I’m going to shock a few readers by saying the following. Please bear with me:
There was a pretty good article in Wine Spectator this past week. Or, at least, on the free portion of the Wine Spectator website.
I’ll spare a recap of the article, since you can read the whole thing here if you’d like. It’s by WS columnist Matt Kramer and his point is that, in this diverse wine world, it’s not enough for your wine to have terroir–the idea that a wine coming from a unique place is its most compelling selling point. But rather it needs to have a narrative–a story that sticks in the mind of the consumer.
That’s true, and I would argue, not a particularly new idea.

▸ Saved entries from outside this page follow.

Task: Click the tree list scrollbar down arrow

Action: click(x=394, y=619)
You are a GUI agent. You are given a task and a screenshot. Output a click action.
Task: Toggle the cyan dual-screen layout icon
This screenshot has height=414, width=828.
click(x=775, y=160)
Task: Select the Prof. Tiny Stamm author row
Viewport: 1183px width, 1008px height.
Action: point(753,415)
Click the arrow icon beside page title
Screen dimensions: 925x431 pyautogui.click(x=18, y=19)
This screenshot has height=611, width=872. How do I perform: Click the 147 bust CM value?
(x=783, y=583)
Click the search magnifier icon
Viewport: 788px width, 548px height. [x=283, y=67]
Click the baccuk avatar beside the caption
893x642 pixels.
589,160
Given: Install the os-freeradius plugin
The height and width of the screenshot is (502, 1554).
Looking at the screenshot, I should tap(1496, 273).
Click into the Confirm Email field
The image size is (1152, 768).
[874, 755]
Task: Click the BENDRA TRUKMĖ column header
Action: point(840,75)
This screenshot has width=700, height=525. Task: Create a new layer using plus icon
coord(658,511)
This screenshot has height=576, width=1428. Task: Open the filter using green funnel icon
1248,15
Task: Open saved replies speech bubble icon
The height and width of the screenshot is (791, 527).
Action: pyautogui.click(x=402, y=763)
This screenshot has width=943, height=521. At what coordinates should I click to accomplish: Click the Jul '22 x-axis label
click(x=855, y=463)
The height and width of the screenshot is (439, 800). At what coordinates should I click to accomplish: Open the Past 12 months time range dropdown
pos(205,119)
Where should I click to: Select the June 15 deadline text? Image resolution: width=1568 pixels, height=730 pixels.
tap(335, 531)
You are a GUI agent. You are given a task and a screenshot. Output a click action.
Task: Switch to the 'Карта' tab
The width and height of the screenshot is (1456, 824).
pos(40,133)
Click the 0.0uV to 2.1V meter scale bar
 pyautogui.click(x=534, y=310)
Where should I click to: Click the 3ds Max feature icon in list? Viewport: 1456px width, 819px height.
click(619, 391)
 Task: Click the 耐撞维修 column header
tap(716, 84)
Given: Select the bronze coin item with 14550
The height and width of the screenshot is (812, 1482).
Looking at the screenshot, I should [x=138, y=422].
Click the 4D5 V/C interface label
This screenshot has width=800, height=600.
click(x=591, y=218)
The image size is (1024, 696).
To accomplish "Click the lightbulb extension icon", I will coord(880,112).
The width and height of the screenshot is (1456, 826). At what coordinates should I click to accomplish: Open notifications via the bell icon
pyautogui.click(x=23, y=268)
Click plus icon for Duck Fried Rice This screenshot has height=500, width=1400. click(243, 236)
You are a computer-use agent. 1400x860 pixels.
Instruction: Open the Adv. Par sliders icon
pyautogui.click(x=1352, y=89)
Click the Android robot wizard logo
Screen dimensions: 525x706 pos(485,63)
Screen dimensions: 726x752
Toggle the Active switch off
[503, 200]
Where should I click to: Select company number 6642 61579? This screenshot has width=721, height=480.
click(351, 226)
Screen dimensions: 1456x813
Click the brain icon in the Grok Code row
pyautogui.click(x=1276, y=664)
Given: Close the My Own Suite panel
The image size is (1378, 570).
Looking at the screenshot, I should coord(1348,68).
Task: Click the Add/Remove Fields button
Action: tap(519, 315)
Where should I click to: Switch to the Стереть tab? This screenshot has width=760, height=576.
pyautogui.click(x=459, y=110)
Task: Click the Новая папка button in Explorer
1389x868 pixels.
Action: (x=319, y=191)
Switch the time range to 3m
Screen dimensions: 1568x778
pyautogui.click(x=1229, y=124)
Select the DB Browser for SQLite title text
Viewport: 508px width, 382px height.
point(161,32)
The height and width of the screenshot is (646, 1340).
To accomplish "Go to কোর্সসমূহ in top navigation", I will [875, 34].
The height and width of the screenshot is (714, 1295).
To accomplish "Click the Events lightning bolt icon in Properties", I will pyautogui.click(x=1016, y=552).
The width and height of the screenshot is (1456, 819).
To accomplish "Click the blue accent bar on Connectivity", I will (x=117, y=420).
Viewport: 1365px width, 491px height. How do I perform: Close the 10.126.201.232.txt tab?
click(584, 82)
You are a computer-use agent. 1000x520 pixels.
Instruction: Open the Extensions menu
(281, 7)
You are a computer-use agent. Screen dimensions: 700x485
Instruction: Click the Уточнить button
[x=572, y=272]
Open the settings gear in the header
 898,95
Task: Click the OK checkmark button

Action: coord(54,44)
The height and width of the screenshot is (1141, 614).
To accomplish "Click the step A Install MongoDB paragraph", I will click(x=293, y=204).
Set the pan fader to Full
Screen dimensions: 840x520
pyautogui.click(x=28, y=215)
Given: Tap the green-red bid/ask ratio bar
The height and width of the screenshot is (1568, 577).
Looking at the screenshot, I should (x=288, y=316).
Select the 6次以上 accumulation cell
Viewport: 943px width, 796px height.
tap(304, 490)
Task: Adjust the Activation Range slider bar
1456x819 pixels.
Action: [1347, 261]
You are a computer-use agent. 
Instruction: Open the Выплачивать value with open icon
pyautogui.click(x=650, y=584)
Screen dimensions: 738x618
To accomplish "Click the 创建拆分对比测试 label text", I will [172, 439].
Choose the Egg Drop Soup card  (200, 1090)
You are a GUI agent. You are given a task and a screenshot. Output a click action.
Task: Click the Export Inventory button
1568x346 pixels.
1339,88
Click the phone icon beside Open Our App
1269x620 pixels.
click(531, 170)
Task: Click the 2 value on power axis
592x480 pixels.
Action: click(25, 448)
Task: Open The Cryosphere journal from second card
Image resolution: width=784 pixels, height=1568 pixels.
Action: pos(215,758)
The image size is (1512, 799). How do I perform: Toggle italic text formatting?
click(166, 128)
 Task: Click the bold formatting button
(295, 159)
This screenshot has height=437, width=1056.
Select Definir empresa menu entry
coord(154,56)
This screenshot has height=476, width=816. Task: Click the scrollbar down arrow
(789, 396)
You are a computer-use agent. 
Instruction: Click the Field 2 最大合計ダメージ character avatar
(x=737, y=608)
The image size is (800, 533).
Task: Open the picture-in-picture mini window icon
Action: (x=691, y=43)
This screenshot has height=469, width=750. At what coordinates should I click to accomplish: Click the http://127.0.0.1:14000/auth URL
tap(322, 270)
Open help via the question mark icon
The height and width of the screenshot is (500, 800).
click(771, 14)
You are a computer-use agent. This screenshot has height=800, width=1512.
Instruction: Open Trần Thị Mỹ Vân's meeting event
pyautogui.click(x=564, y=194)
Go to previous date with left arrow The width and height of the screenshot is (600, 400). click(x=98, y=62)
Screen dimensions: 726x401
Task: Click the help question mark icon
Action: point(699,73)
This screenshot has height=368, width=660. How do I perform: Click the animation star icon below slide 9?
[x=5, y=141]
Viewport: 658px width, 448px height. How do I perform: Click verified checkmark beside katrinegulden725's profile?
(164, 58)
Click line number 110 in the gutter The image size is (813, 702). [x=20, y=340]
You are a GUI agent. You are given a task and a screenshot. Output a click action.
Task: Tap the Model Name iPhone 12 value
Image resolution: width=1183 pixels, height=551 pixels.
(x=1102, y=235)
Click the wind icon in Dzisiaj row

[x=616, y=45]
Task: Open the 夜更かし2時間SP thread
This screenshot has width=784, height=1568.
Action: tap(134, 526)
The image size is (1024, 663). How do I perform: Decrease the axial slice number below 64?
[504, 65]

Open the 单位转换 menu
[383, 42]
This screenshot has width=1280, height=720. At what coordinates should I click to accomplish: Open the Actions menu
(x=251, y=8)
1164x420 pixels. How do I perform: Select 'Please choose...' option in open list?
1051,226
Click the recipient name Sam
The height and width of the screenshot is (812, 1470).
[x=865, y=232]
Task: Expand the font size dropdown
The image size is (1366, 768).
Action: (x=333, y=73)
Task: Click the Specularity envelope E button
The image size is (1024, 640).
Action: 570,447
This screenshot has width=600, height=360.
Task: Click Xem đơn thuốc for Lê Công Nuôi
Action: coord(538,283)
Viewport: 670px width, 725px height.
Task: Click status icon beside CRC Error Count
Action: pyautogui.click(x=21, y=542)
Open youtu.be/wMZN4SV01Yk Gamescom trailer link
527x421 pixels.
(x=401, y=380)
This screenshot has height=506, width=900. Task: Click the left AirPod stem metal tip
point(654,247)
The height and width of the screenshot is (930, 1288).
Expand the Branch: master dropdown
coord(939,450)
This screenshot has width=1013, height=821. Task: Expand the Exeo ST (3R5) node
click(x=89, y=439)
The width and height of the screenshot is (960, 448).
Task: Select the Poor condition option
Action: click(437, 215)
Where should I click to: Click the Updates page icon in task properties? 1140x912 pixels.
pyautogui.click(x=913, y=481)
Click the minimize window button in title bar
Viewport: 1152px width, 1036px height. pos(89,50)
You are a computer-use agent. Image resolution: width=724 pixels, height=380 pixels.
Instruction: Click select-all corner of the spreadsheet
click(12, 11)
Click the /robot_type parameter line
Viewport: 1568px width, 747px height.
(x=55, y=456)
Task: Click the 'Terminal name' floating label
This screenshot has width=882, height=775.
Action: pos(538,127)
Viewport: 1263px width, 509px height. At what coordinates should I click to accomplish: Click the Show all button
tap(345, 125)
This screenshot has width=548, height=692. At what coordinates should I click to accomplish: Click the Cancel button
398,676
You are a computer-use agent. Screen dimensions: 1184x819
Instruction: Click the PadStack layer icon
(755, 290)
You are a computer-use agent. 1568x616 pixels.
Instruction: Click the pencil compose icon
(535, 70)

Rapid proliferation of any one particular trend will necessitate new strategies for differentiating one business’s products from another.
And when you’re selling wine–and I mean hand-selling wine, not stacking the cases and slapping on a WS or Parker score–you’re always using narrative to sell and that paradigm has existed for years in those types of wine shops and from the suppliers who sell to them. For all wines above a certain price, what you’re paying for is a story–terroir plays a significant role in shaping that story, but it has never been the whole story.
But the article is compelling in its open acknowledgment of the massive expansion of the wine world and its impact on once bulletproof regions like Bordeaux. It does delve into the simpering business of Napa Worship, which might be premature given the recent troubles in the Valley. Perhaps the Napa narrative is starting to crack.
What I wonder, though, is where does Kramer think the narrative comes from? Other than mentioning a few specific 20th century wine luminaries who made strong efforts to shape their particular estates’ narratives, he doesn’t suggest how or from whom these narratives will develop. Do they just happen and then forty years later some guy from a wine magazine points and says–See? That’s what I’m talking about! It happened back then!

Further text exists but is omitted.